After watching, for me this film replaces the wonderful Laurence Olivier film (though that is to judged as an incredible piece of film-making and a standalone, not for those that want 100 percent fidelity) as the finest screen adaptation of 'Hamlet'. One of my favourite versions overall. Not only will it be of great interest value for fans of the play and Shakespeare, as well as those intrigued by Russian film, but it is exceptional film-making in its own right. Have loved Russian film for a long time, for me this 'Hamlet' is up there with the finest Russian films ever made and that is quite a compliment to give.

Visually, this 'Hamlet' is a work of art and the best looking version of the play to exist (yes even more so than Olivier's). Easily among the best looking Shakespeare film adaptations, with sets that are both sumptuous and brooding, very atmospheric lighting, costumes that are evocative and not cheap and cinematography that is achingly beautiful and bold. Have always appreciated Shostakovich's music, his haunting, intensely dramatic and emotionally rich music here made me appreciate him all the more.

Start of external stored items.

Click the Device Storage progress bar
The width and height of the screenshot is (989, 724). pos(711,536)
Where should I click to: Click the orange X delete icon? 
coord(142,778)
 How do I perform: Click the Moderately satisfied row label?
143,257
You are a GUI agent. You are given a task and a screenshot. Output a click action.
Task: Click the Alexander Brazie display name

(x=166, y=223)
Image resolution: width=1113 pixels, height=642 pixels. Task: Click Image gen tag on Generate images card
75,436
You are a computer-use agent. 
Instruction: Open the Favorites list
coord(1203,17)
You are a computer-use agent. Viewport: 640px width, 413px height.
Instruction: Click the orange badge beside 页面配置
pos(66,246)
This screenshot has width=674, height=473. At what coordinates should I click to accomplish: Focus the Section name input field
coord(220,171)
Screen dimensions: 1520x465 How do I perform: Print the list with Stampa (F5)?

Grigory Kozintsev's direction is nothing short of exemplary and shows a master at work, although justifiably lauded (and as well as his 'Hamlet', his 'King Lear', one of the best versions of that play too, and 'Don Quixote' are deservedly highly regarded) he deserves to be wider known worldwide and his films made more accessible. The script is poetry in words, thoughtful and emotionally complex.

The story is always absorbing and highly atmospheric, with plenty of high drama, intimacy and poignancy. Everything is done in good taste, no questionable, irrelevant or gratuitous touches, and it is one of the few adaptations to nail the psychology of the characters and their complexities (Orphelia can be potentially passive, she isn't here), the play within a play elements and also putting strong emphasis on the politics without being heavy-handed or rambling. All the performances make their mark, with one of the most powerful screen Hamlets in Innokenti Smoktunovsky. As well as a touching Anastasia Vertinskaya and sinister yet noble Mikhail Nazvanov.

Summing up, brilliant and a must for Shakespeare fans and if you want to see something different but in a way that is unique and done in good taste. 10/10.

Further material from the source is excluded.